New Year’s resolution. Start blogging again. Second resolution. Really start blogging again.
Combining mid century with antiques isn’t a revolutionary idea. It softens the lines of modern, and adds layers of visual and textural interest that can make a space richer and more unexpected. In our loft, Dale and I combine mid century furniture with a mix of antique primitives, ethnic carvings, and industrial pieces. We love the unknown craftsman, and the sculptural aspect of everyday implements from a hundred years ago.
The good news is that with a bit effort and luck anyone find intriguing elements for very little money. You just have to think outside the box and enjoy the hunt. Here are a few details from our loft (I’ll show more of an overview at a later date). – Terri
This 40-inch piece of driftwood (that grew around a stake) resembles a bird. We mounted the driftwood ($20 at a antique shop in Maine) on a railroad tie discarded in our neighborhood. Voila!

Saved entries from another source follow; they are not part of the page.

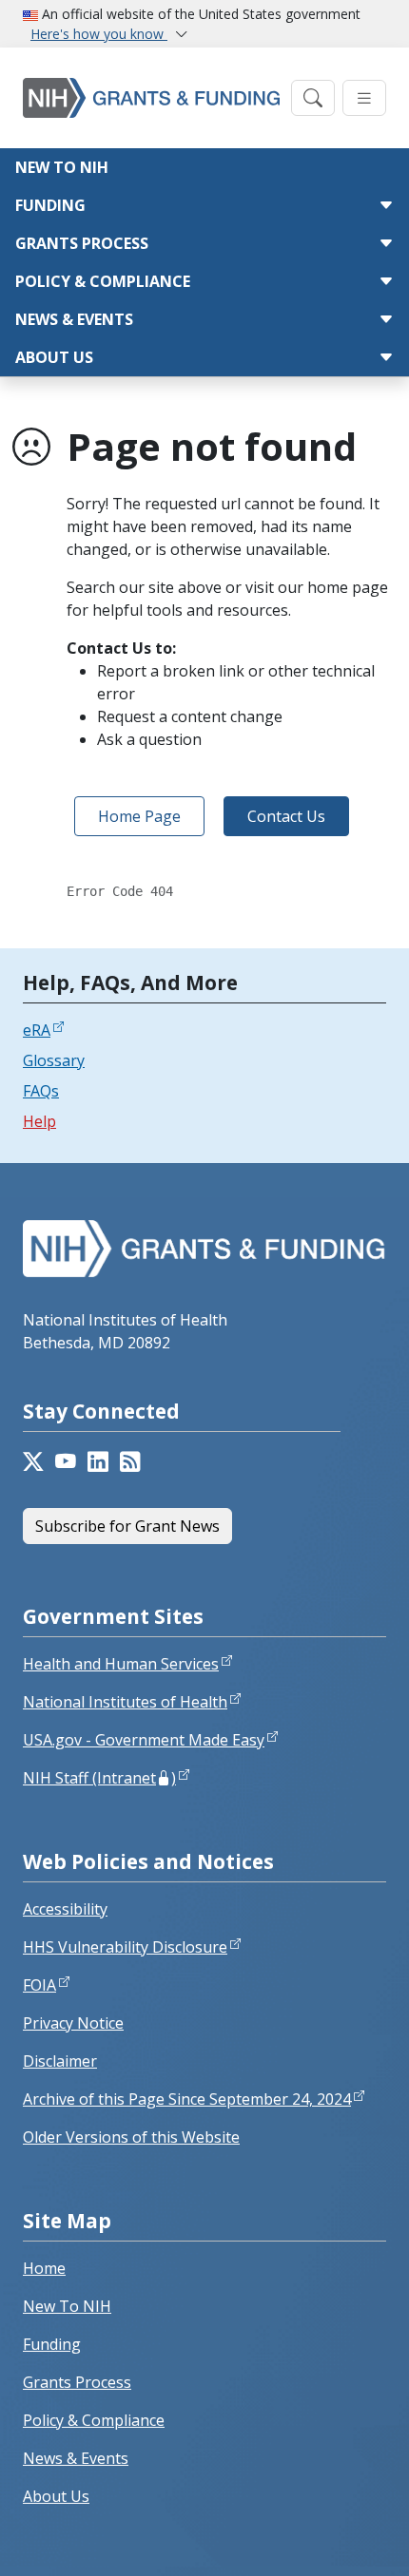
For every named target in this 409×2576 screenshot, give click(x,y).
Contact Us (286, 816)
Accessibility (65, 1909)
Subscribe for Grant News (127, 1526)
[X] (33, 1463)
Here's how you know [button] (98, 34)
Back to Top (325, 2538)
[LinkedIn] (98, 1463)
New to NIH (61, 167)
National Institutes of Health (125, 1701)
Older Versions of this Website (131, 2137)
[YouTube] (65, 1463)
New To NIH (67, 2306)
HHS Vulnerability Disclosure (125, 1947)
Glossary (54, 1060)
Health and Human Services (121, 1663)
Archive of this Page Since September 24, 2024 (187, 2099)
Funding (50, 205)
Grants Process (81, 243)
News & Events (74, 319)
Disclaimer (60, 2061)
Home (44, 2268)
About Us (54, 357)
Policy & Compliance (102, 281)
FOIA (39, 1985)
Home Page (139, 816)
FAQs (41, 1090)
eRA (36, 1030)
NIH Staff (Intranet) (99, 1777)
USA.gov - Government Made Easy (143, 1739)
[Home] (151, 98)
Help (39, 1121)
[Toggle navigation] (313, 98)
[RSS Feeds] (130, 1463)
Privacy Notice (73, 2023)
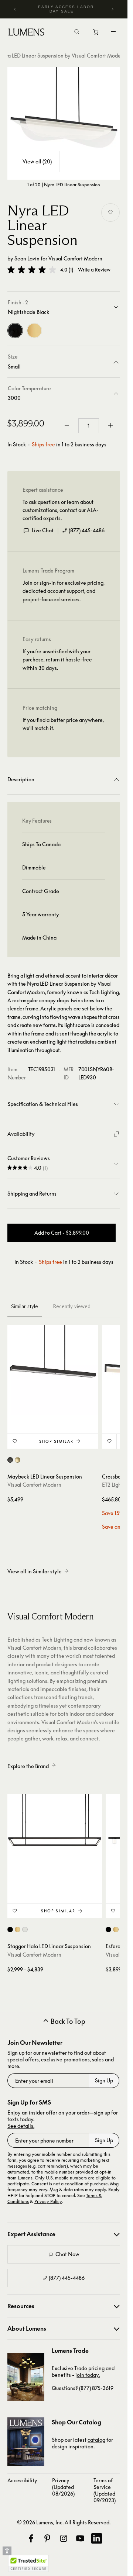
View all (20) (37, 161)
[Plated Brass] (34, 330)
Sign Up (104, 2080)
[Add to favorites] (110, 212)
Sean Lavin (27, 258)
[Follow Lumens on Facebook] (31, 2538)
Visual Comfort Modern (75, 258)
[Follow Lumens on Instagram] (63, 2538)
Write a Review (94, 270)
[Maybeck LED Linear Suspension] (52, 1370)
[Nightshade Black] (15, 330)
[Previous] (15, 9)
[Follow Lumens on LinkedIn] (96, 2538)
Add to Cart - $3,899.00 (61, 1233)
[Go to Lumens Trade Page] (25, 2377)
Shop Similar (56, 1441)
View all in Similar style (34, 1571)
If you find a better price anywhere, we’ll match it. (63, 724)
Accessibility (22, 2480)
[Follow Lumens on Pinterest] (47, 2538)
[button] (31, 269)
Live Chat (43, 530)
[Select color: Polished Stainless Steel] (25, 1929)
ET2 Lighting (116, 1484)
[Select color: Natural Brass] (17, 1929)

A view from above at a connected bandoleer of WW2 cartridges ($15 from a flea market) rolled up into one of Dale’s bowls.
Above our kitchen cabinets, an antique cupboard door ($40) sets the stage for carved figures by Mexican artist Hippolito, purchased in the early 80s.
An antique fishing net holds a gourd that also has a powdered graphite stain. Below are circa 1930s bronze doll head molds found at Brimfield about 10 years ago for $100.
An old fish with iron teeth carved from a buoy swims in front of the Boston skyline. Found at a Texas flea market in the 90′s for $75.
An antique spinning wheel rests on the top center portion of our 60s Cado wall unit from Finland. Below it are cast baby shoes from my mom, brother, sister, and me. Wheel: $40. Shoes: Priceless.
The sides and back of a 19th century Conestoga wagon found at Todd’s Farm Flea Market in the late 90s for $200. We mounted the pieces on the wall as a gigantic triptych with the back floating in front of the side panels. One of our favorite pieces!